§ **Assigned task**
Retype the entries in full, exactly.

Stored data entries:
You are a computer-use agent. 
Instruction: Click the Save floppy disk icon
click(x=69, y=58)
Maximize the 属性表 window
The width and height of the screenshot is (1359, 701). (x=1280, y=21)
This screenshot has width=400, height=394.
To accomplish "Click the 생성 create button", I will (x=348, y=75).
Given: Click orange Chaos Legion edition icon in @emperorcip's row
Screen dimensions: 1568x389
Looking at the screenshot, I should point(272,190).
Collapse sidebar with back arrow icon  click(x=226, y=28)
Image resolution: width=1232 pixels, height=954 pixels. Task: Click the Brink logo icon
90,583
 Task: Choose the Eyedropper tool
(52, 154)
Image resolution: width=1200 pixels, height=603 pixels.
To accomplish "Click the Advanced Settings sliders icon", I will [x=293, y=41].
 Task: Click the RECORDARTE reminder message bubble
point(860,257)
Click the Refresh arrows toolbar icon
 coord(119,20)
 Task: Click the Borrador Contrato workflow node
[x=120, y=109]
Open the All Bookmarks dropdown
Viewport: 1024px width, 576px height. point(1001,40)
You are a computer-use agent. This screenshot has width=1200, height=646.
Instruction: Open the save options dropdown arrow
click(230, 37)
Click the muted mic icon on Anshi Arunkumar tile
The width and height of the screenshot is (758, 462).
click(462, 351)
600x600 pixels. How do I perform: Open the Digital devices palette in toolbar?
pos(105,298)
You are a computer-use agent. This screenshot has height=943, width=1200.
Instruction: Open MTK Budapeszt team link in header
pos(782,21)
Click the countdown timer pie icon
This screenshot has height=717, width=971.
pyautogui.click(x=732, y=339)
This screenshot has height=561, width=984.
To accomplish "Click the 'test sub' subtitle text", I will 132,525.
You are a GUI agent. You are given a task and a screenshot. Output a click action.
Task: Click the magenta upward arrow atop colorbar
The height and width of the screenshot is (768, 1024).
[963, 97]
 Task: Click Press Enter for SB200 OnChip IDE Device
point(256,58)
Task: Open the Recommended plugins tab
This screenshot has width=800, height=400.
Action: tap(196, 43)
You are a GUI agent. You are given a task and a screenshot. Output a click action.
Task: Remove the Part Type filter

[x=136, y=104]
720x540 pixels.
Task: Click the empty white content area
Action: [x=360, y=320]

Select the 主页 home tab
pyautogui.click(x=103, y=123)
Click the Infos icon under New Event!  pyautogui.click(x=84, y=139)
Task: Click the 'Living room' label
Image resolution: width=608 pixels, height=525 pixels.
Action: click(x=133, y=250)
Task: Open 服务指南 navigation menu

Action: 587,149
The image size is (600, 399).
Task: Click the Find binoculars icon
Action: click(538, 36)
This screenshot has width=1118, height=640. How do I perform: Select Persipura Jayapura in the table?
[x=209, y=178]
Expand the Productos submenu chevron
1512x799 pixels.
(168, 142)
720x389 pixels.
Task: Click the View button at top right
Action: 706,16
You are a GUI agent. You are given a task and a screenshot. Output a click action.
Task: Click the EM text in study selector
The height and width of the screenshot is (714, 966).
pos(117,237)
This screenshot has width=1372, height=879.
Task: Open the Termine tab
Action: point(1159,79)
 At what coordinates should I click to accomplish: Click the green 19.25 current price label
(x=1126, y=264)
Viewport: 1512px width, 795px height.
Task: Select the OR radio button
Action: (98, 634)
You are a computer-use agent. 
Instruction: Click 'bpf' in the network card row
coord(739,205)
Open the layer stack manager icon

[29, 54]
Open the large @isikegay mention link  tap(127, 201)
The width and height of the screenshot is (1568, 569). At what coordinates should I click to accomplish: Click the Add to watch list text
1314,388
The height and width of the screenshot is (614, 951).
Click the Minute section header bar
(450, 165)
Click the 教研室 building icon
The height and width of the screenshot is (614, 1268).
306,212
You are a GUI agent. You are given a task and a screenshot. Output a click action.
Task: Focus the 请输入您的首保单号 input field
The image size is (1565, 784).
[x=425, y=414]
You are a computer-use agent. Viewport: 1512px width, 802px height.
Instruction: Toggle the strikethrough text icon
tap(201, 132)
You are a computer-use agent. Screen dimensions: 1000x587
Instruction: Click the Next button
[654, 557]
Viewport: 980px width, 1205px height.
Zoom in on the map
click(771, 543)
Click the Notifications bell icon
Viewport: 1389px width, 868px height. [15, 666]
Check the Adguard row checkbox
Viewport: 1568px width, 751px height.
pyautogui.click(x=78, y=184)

§ **Task response**
You are a computer-use agent. 
Instruction: Click the Save floppy disk icon
click(x=69, y=58)
Maximize the 属性表 window
The width and height of the screenshot is (1359, 701). (x=1280, y=21)
This screenshot has width=400, height=394.
To accomplish "Click the 생성 create button", I will (x=348, y=75).
Given: Click orange Chaos Legion edition icon in @emperorcip's row
Screen dimensions: 1568x389
Looking at the screenshot, I should point(272,190).
Collapse sidebar with back arrow icon  click(x=226, y=28)
Image resolution: width=1232 pixels, height=954 pixels. Task: Click the Brink logo icon
90,583
 Task: Choose the Eyedropper tool
(52, 154)
Image resolution: width=1200 pixels, height=603 pixels.
To accomplish "Click the Advanced Settings sliders icon", I will [x=293, y=41].
 Task: Click the RECORDARTE reminder message bubble
point(860,257)
Click the Refresh arrows toolbar icon
 coord(119,20)
 Task: Click the Borrador Contrato workflow node
[x=120, y=109]
Open the All Bookmarks dropdown
Viewport: 1024px width, 576px height. point(1001,40)
You are a computer-use agent. This screenshot has width=1200, height=646.
Instruction: Open the save options dropdown arrow
click(230, 37)
Click the muted mic icon on Anshi Arunkumar tile
The width and height of the screenshot is (758, 462).
click(462, 351)
600x600 pixels. How do I perform: Open the Digital devices palette in toolbar?
pos(105,298)
You are a computer-use agent. This screenshot has height=943, width=1200.
Instruction: Open MTK Budapeszt team link in header
pos(782,21)
Click the countdown timer pie icon
This screenshot has height=717, width=971.
pyautogui.click(x=732, y=339)
This screenshot has height=561, width=984.
To accomplish "Click the 'test sub' subtitle text", I will 132,525.
You are a GUI agent. You are given a task and a screenshot. Output a click action.
Task: Click the magenta upward arrow atop colorbar
The height and width of the screenshot is (768, 1024).
[963, 97]
 Task: Click Press Enter for SB200 OnChip IDE Device
point(256,58)
Task: Open the Recommended plugins tab
This screenshot has width=800, height=400.
Action: tap(196, 43)
You are a GUI agent. You are given a task and a screenshot. Output a click action.
Task: Remove the Part Type filter

[x=136, y=104]
720x540 pixels.
Task: Click the empty white content area
Action: [x=360, y=320]

Select the 主页 home tab
pyautogui.click(x=103, y=123)
Click the Infos icon under New Event!  pyautogui.click(x=84, y=139)
Task: Click the 'Living room' label
Image resolution: width=608 pixels, height=525 pixels.
Action: click(x=133, y=250)
Task: Open 服务指南 navigation menu

Action: 587,149
The image size is (600, 399).
Task: Click the Find binoculars icon
Action: click(538, 36)
This screenshot has width=1118, height=640. How do I perform: Select Persipura Jayapura in the table?
[x=209, y=178]
Expand the Productos submenu chevron
1512x799 pixels.
(168, 142)
720x389 pixels.
Task: Click the View button at top right
Action: 706,16
You are a GUI agent. You are given a task and a screenshot. Output a click action.
Task: Click the EM text in study selector
The height and width of the screenshot is (714, 966).
pos(117,237)
This screenshot has width=1372, height=879.
Task: Open the Termine tab
Action: point(1159,79)
 At what coordinates should I click to accomplish: Click the green 19.25 current price label
(x=1126, y=264)
Viewport: 1512px width, 795px height.
Task: Select the OR radio button
Action: (98, 634)
You are a computer-use agent. 
Instruction: Click 'bpf' in the network card row
coord(739,205)
Open the layer stack manager icon

[29, 54]
Open the large @isikegay mention link  tap(127, 201)
The width and height of the screenshot is (1568, 569). At what coordinates should I click to accomplish: Click the Add to watch list text
1314,388
The height and width of the screenshot is (614, 951).
Click the Minute section header bar
(450, 165)
Click the 教研室 building icon
The height and width of the screenshot is (614, 1268).
306,212
You are a GUI agent. You are given a task and a screenshot. Output a click action.
Task: Focus the 请输入您的首保单号 input field
The image size is (1565, 784).
[x=425, y=414]
You are a computer-use agent. Viewport: 1512px width, 802px height.
Instruction: Toggle the strikethrough text icon
tap(201, 132)
You are a computer-use agent. Screen dimensions: 1000x587
Instruction: Click the Next button
[654, 557]
Viewport: 980px width, 1205px height.
Zoom in on the map
click(771, 543)
Click the Notifications bell icon
Viewport: 1389px width, 868px height. [15, 666]
Check the Adguard row checkbox
Viewport: 1568px width, 751px height.
pyautogui.click(x=78, y=184)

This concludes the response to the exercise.